The receiving end uses an HMAC hash of the path to the repository it serves and the current time, hashed with a secret key (this does not have to be per-repository but can be defined in /etc/gitconfig) to ensure that a random third party cannot forge a nonce that looks like it originated from it.


Since Git 2.2 (2014), more recent patches highlight the "commit replay prevention technique" mentioned above:

While signed pushes do allow the server to keep a record of every push event and its signature, it can fail to record the right user, before Git 2.19 (Q3 2018):

"git send-pack --signed" (hence "git push --signed" over the http transport) did not read user ident from the config mechanism to determine whom to sign the push certificate as, which has been corrected.

See commit d067d98 (12 Jun 2018) by Masaya Suzuki (draftcode).
(Merged by Junio C Hamano -- gitster -- in commit 8d3661d, 28 Jun 2018)

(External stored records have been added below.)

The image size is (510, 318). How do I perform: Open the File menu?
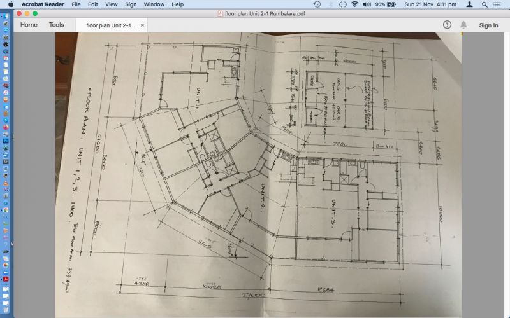pyautogui.click(x=76, y=4)
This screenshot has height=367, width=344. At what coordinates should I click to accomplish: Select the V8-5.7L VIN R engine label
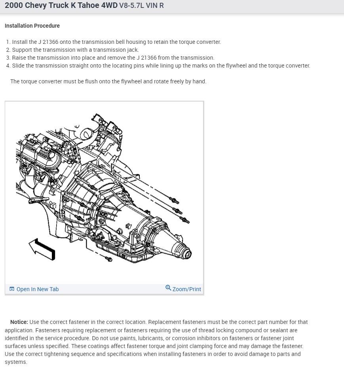click(x=141, y=6)
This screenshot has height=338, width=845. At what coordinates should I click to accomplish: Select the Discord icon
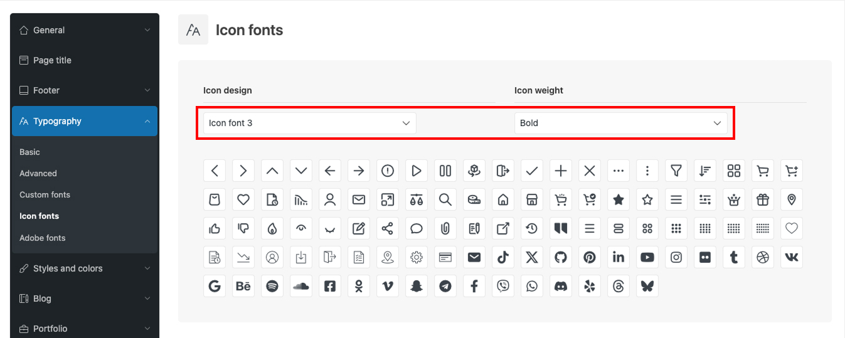tap(561, 286)
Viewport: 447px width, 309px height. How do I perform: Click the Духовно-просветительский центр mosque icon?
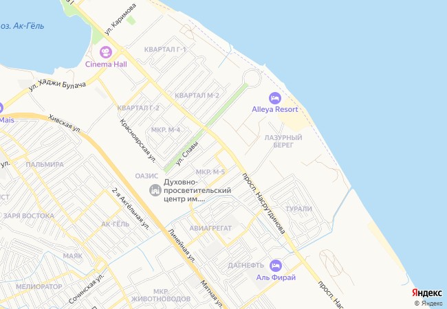[x=155, y=190]
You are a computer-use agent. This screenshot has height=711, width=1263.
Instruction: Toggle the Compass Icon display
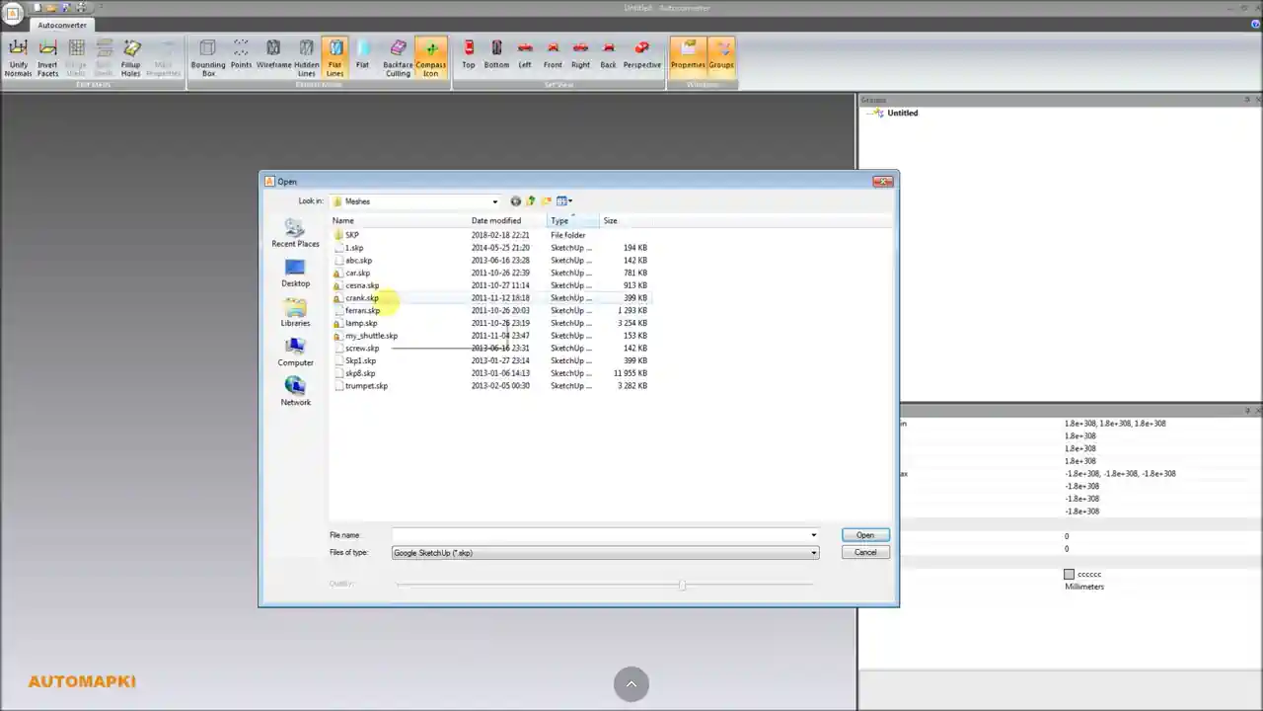point(431,54)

builtin/send-pack: populate the default configs

builtin/send-pack didn't call git_default_config, and because of this git push --signed didn't respect the username and email in gitconfig in the HTTP transport.


With Git 2.27 (Q2 2020), the validation of push certificate has been made more robust against timing attacks.

See commit 719483e (22 Apr 2020) by Junio C Hamano (gitster).
See commit edc6dcc (09 Apr 2020) by brian m. carlson (bk2204).
(Merged by Junio C Hamano -- gitster -- in commit 2abd648, 28 Apr 2020)

builtin/receive-pack: use constant-time comparison for HMAC value

Signed-off-by: brian m. carlson

When we're comparing a push cert nonce, we currently do so using strcmp.
Most implementations of strcmp short-circuit and exit as soon as they know whether two values are equal.

This, however, is a problem when we're comparing the output of HMAC, as it leaks information in the time taken about how much of the two values match if they do indeed differ.

In our case, the nonce is used to prevent replay attacks against our server via the embedded timestamp and replay attacks using requests from a different server via the HMAC.

Push certs, which contain the nonces, are signed, so an attacker cannot tamper with the nonces without breaking validation of the signature.

They can, of course, create their own signatures with invalid nonces, but they can also create their own signatures with valid nonces, so there's nothing to be gained.

Thus, there is no security problem.

Even though it doesn't appear that there are any negative consequences from the current technique, for safety and to encourage good practices, let's use a constant time comparison function for nonce verification. POSIX does not provide one, but they are easy to write.

The technique we use here is also used in NaCl and the Go standard library and relies on the fact that bitwise or and xor are constant time on all known architectures.

We need not be concerned about exiting early if the actual and expected lengths differ, since the standard cryptographic assumption is that everyone, including an attacker, knows the format of and algorithm used in our nonces (and in any event, they have the source code and can determine it easily).

As a result, we assume everyone knows how long our nonces should be.

This philosophy is also taken by the Go standard library and other cryptographic libraries when performing constant time comparisons on HMAC values.